Your example is actually two of ??!, each meaning |, so the result is ||.
However, people writing C code almost by definition had modern equipment,1 so my guess is: someone showing off or amusing themself, leaving a kind of Easter egg in the code for you to find.
It sure worked, it led to a wildly popular SO question.
ASR-33 Teletype
1. For that matter, the trigraphs were invented by the ANSI committee, which first met after C become a runaway success, so none of the original C code or coders would have used them.
It's a C trigraph. ??! is |, so ??!??! is the operator ||
As already stated ??!??! is essentially two trigraphs (??! and ??! again) mushed together that get replaced-translated to ||, i.e the logical OR, by the preprocessor.
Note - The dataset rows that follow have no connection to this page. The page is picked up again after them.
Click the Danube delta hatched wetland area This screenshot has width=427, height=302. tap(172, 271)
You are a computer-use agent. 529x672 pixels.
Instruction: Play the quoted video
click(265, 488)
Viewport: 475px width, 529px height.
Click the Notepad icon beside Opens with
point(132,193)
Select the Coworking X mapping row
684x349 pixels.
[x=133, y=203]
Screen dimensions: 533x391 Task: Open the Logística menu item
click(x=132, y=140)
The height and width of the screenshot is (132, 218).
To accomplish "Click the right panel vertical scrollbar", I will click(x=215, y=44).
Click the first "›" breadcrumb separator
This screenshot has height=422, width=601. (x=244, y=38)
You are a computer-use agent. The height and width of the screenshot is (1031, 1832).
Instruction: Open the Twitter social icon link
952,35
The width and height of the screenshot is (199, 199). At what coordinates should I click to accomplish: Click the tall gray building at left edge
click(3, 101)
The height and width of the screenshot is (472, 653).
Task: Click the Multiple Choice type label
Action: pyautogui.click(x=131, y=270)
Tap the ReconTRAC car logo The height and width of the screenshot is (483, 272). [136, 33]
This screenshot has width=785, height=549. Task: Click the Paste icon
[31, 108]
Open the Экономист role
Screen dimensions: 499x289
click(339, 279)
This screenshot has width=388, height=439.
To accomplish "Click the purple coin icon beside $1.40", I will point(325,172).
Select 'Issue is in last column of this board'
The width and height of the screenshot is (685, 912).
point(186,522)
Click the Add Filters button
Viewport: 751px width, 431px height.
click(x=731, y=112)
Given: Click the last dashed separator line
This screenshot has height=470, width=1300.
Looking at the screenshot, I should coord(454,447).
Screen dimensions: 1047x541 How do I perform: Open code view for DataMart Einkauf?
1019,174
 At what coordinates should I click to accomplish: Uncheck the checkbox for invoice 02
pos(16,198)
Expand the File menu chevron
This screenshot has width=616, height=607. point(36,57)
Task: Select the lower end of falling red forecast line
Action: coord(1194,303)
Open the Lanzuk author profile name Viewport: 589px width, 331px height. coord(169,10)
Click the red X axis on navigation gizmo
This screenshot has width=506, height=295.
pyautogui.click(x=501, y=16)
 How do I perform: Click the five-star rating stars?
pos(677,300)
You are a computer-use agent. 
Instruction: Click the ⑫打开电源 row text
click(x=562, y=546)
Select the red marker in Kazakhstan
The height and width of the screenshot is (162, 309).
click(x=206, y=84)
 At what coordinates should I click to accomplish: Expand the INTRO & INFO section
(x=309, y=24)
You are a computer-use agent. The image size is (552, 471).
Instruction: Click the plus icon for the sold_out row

The following table containing every trigraph should help disambiguate alternate trigraph combinations:
Trigraph Replaces
??( [
??) ]
??< {
??> }
??/ \
??' ^
??= #
??! |
??- ~
Source: C: A Reference Manual 5th Edition
So a trigraph that looks like ??(??) will eventually map to [], ??(??)??(??) will get replaced by [][] and so on, you get the idea.
Since trigraphs are substituted during preprocessing you could use cpp to get a view of the output yourself, using a silly trigr.c program:
void main(){ const char *s = "??!??!"; }
and processing it with:
cpp -trigraphs trigr.c
You'll get a console output of
void main(){ const char *s = "||"; }
As you can notice, the option -trigraphs must be specified or else cpp will issue a warning; this indicates how trigraphs are a thing of the past and of no modern value other than confusing people who might bump into them.
As for the rationale behind the introduction of trigraphs, it is better understood when looking at the history section of ISO/IEC 646:
ISO/IEC 646 and its predecessor ASCII (ANSI X3.4) largely endorsed existing practice regarding character encodings in the telecommunications industry.
As ASCII did not provide a number of characters needed for languages other than English, a number of national variants were made that substituted some less-used characters with needed ones.
(emphasis mine)
So, in essence, some needed characters (those for which a trigraph exists) were replaced in certain national variants. This leads to the alternate representation using trigraphs comprised of characters that other variants still had around.